> SOURCE RECORDS:
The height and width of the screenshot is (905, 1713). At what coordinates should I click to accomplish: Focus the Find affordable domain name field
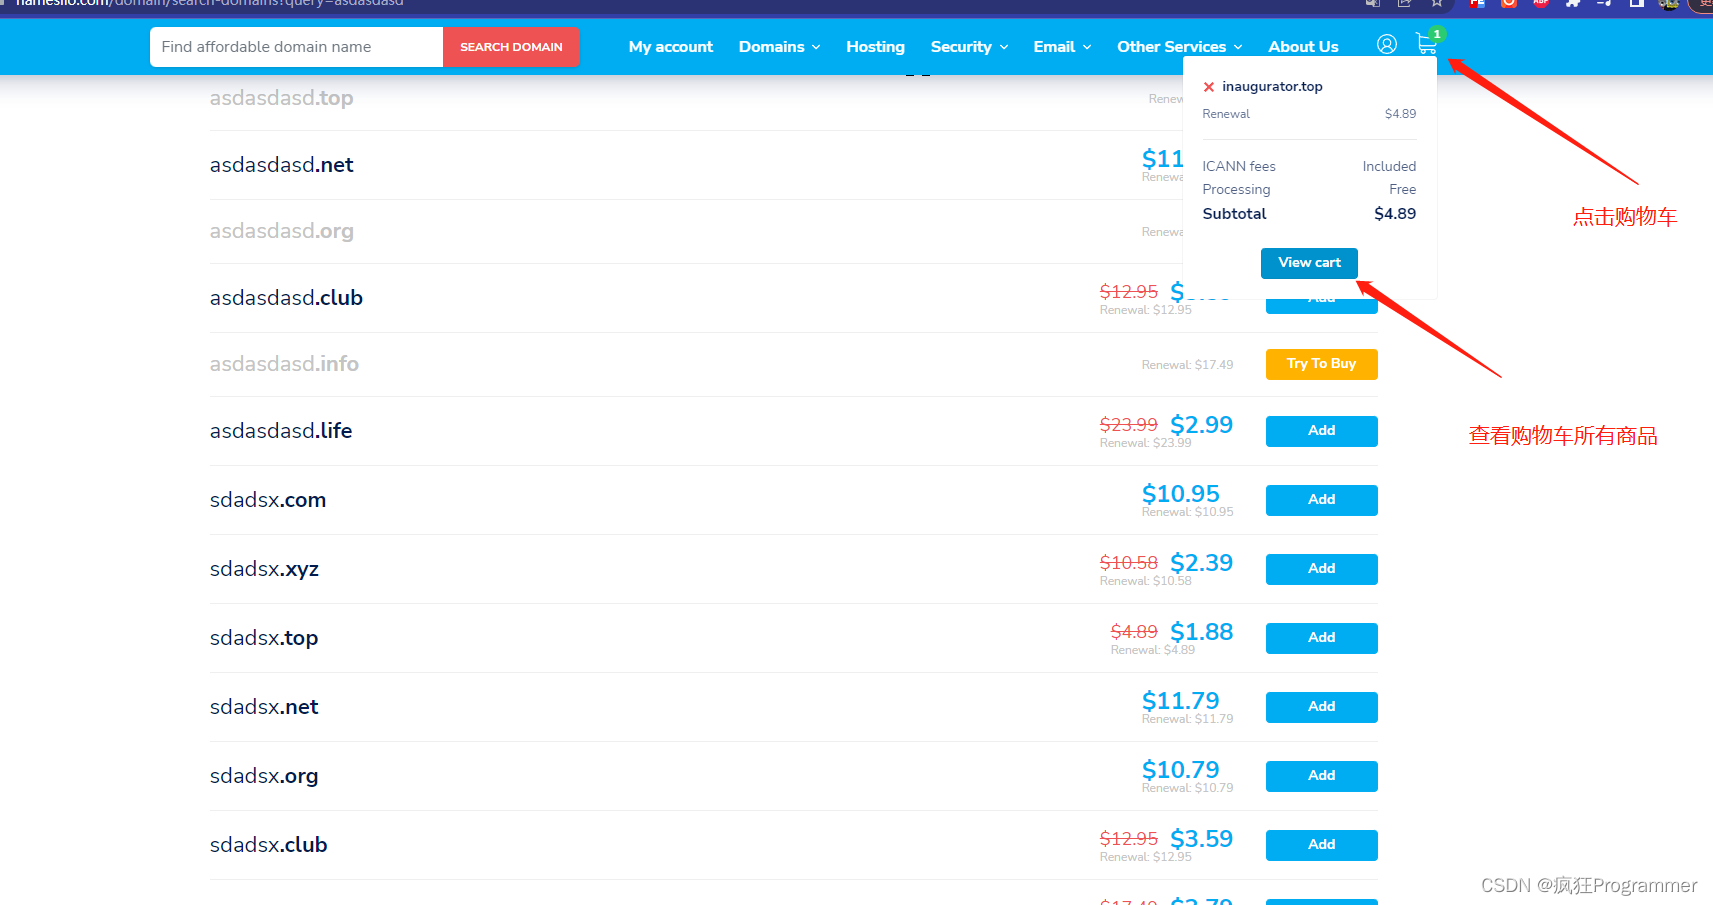[296, 47]
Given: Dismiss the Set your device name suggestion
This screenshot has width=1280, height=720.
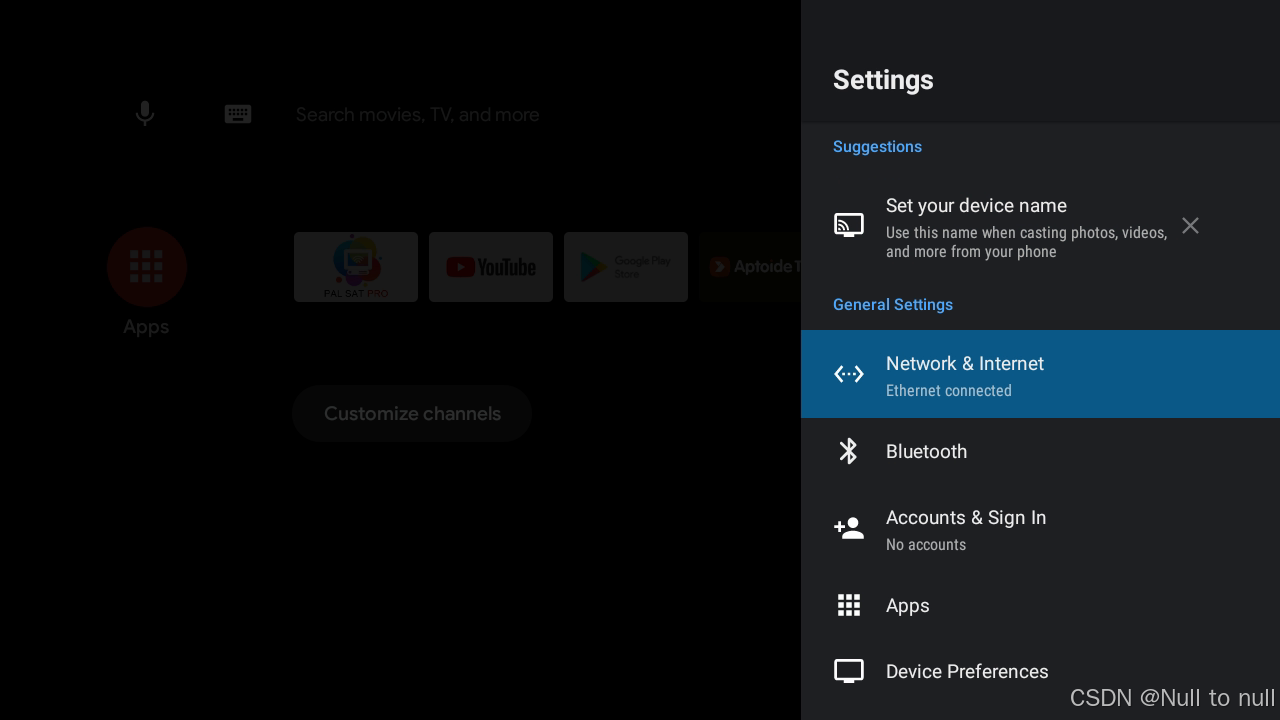Looking at the screenshot, I should coord(1190,225).
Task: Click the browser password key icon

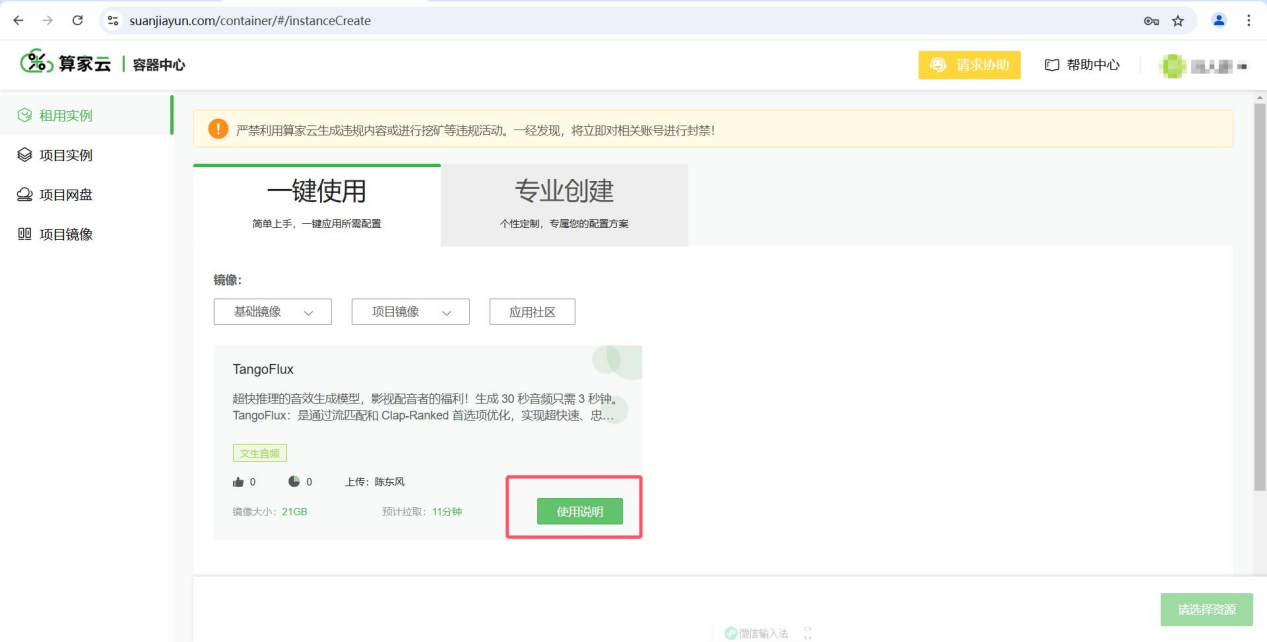Action: click(x=1151, y=20)
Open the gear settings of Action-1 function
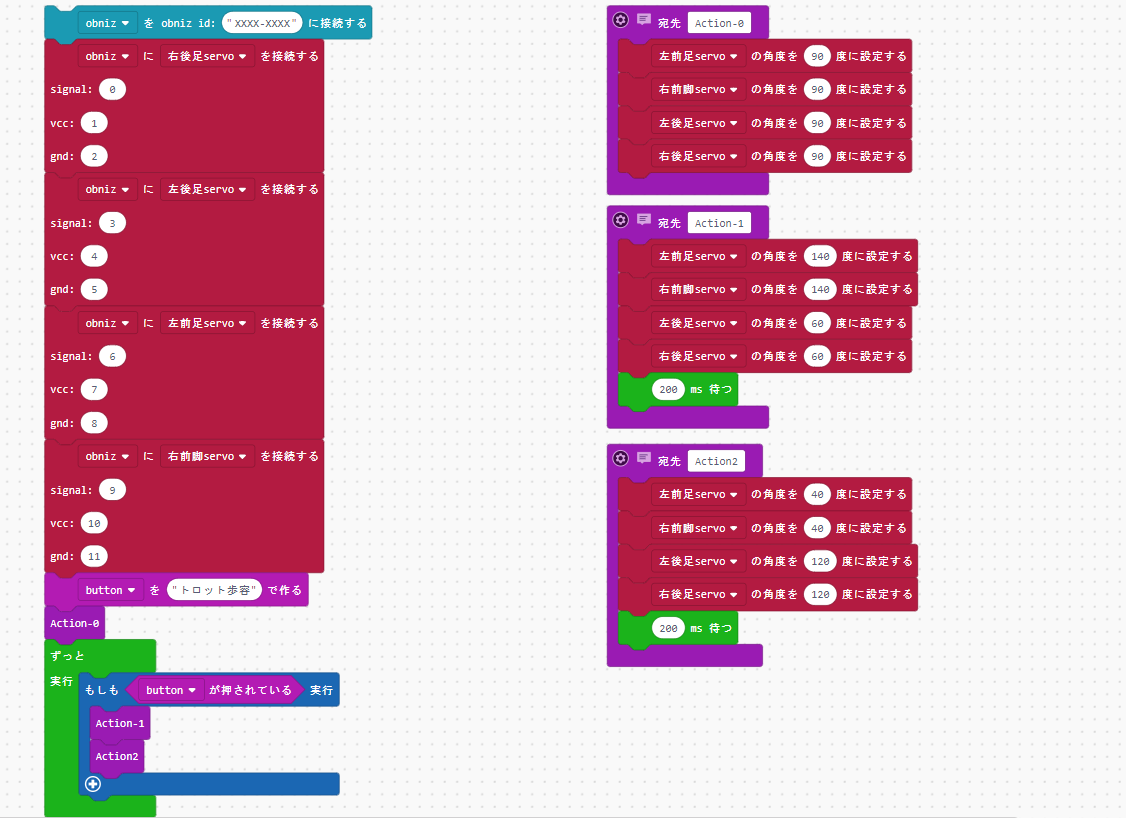Screen dimensions: 1126x818 point(620,220)
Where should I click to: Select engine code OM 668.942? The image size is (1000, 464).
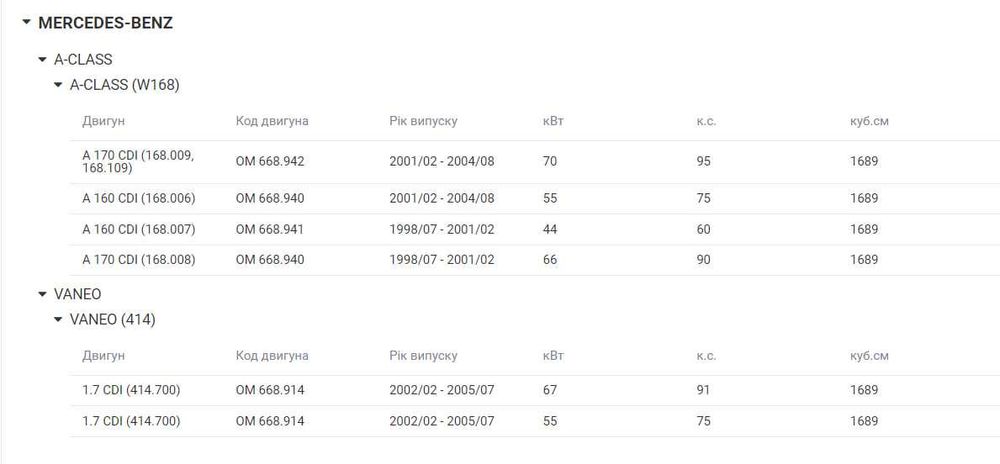tap(270, 161)
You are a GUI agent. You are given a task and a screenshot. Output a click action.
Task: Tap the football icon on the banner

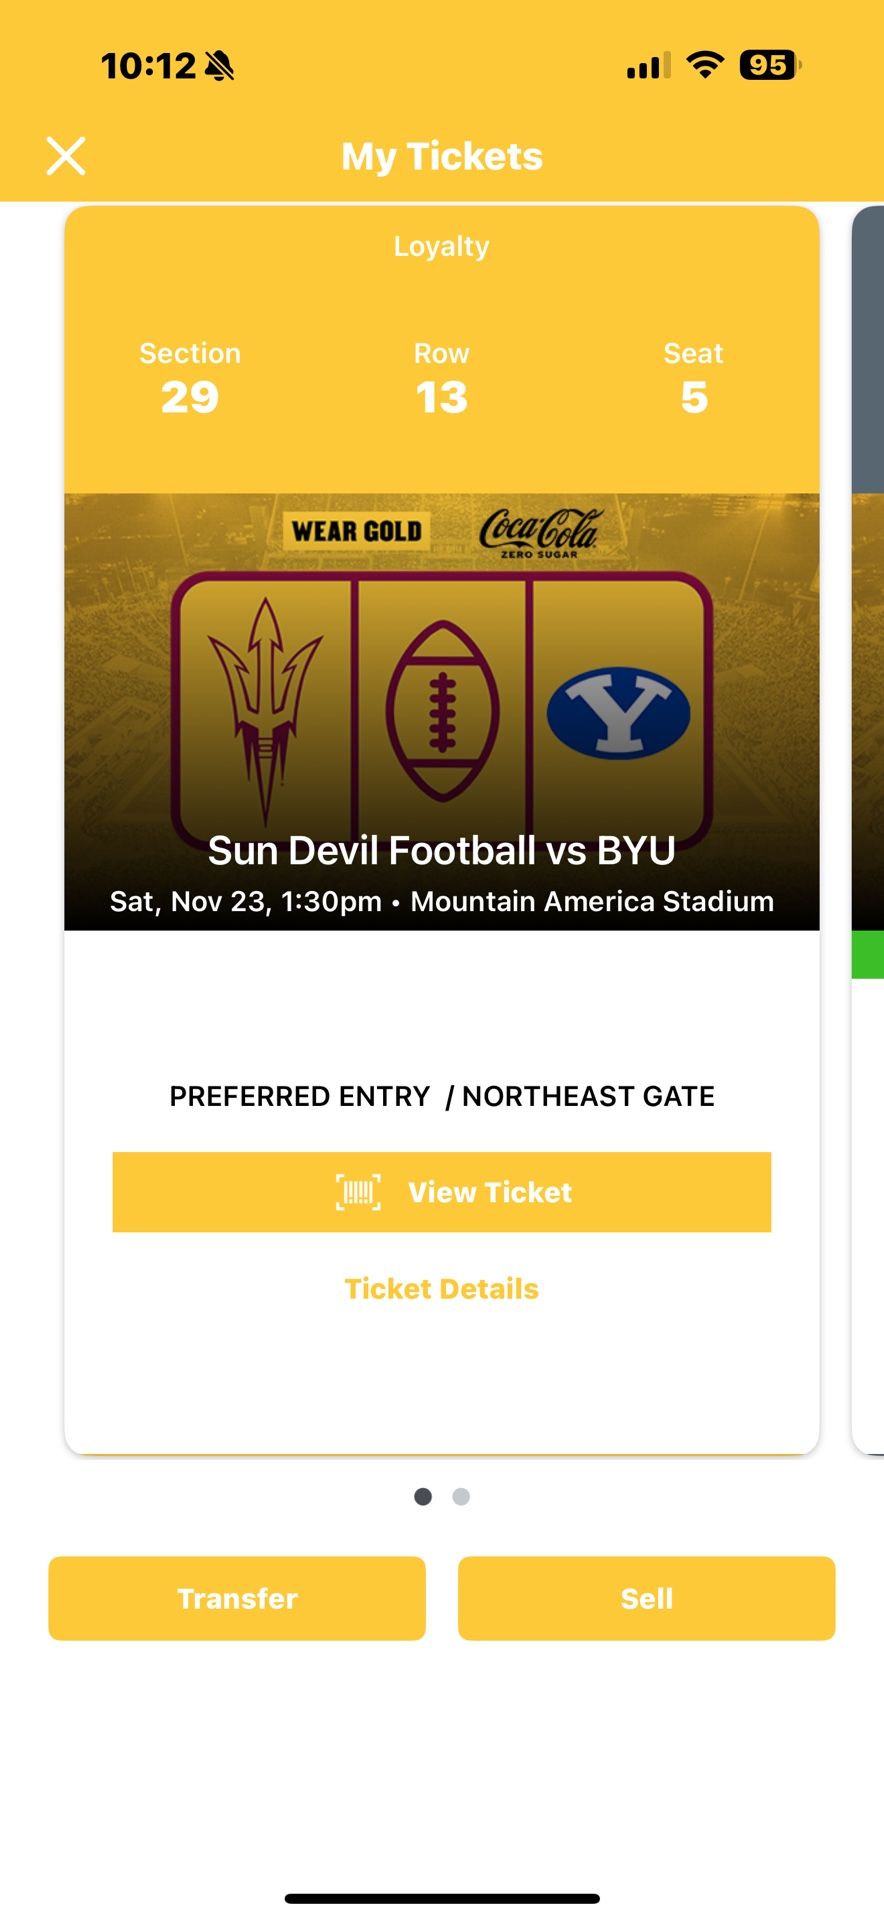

> EXERCISE GOAL: The records must appear again word for word, though none of their pictures should.

> EXERCISE RESULT:
The height and width of the screenshot is (905, 1713). At what coordinates should I click to accomplish: Focus the Find affordable domain name field
[296, 47]
Given: Dismiss the Set your device name suggestion
This screenshot has width=1280, height=720.
Looking at the screenshot, I should coord(1190,225).
Task: Click the browser password key icon

Action: click(x=1151, y=20)
Open the gear settings of Action-1 function
Screen dimensions: 1126x818 point(620,220)
Where should I click to: Select engine code OM 668.942? The image size is (1000, 464).
tap(270, 161)
You are a GUI agent. You are given a task and a screenshot. Output a click action.
Task: Tap the football icon on the banner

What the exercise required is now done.